REQUIREMENT:
Could you restate word for word each line from the top of the listing below through the line containing "The image size is (365, 140)."? Keep the pictures out.

EXTRACTED RECORDS:
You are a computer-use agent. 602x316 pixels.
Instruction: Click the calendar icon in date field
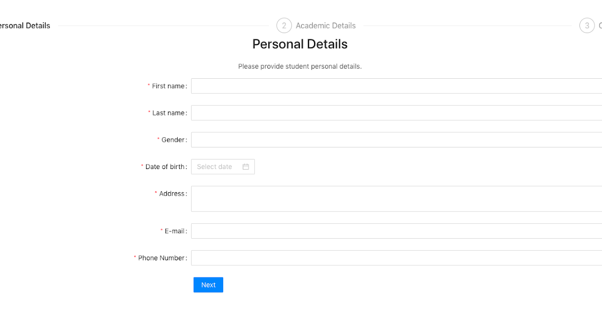pos(246,167)
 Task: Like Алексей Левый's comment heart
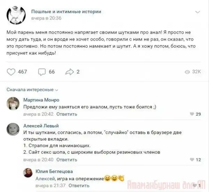click(x=192, y=160)
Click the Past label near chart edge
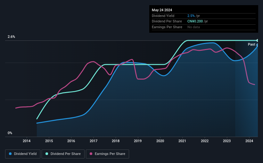Viewport: 263px width, 163px height. (251, 44)
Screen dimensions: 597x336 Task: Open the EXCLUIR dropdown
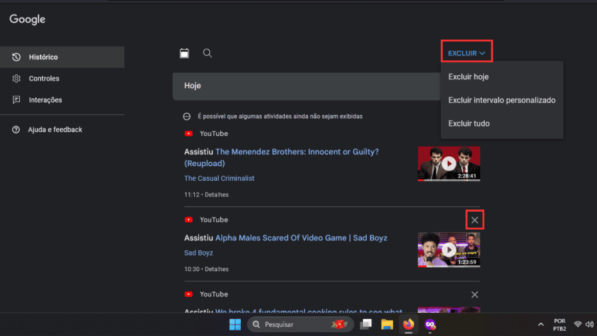click(466, 52)
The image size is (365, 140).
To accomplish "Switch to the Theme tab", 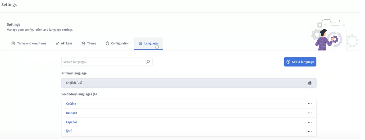I will 89,44.
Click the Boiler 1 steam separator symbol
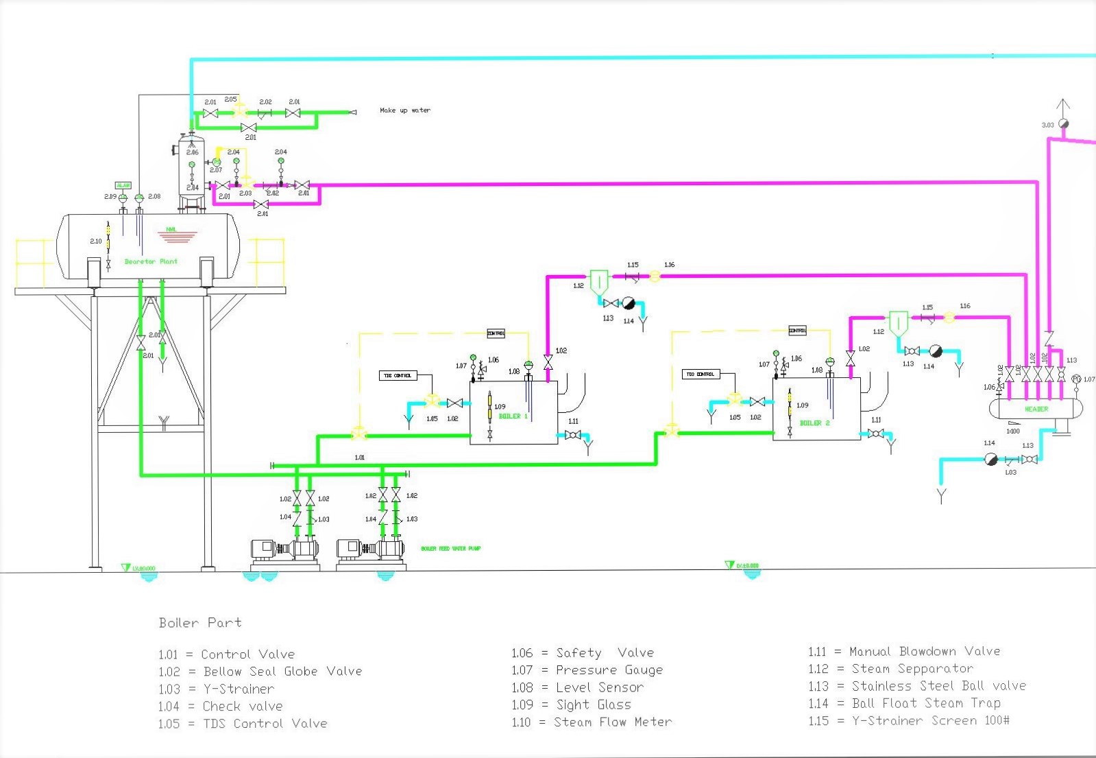This screenshot has height=758, width=1096. [599, 282]
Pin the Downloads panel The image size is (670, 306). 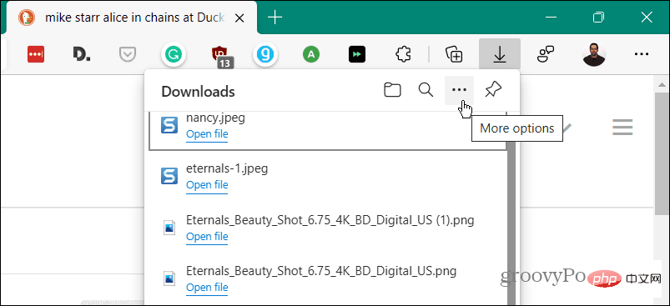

TASK SOLUTION:
You are a computer-use agent. 602x316 pixels.
Instruction: Click the calendar icon in date field
pos(246,167)
 Task: Like Алексей Левый's comment heart
click(x=192, y=160)
Click the Past label near chart edge
Viewport: 263px width, 163px height. (251, 44)
Screen dimensions: 597x336 Task: Open the EXCLUIR dropdown
click(466, 52)
The image size is (365, 140).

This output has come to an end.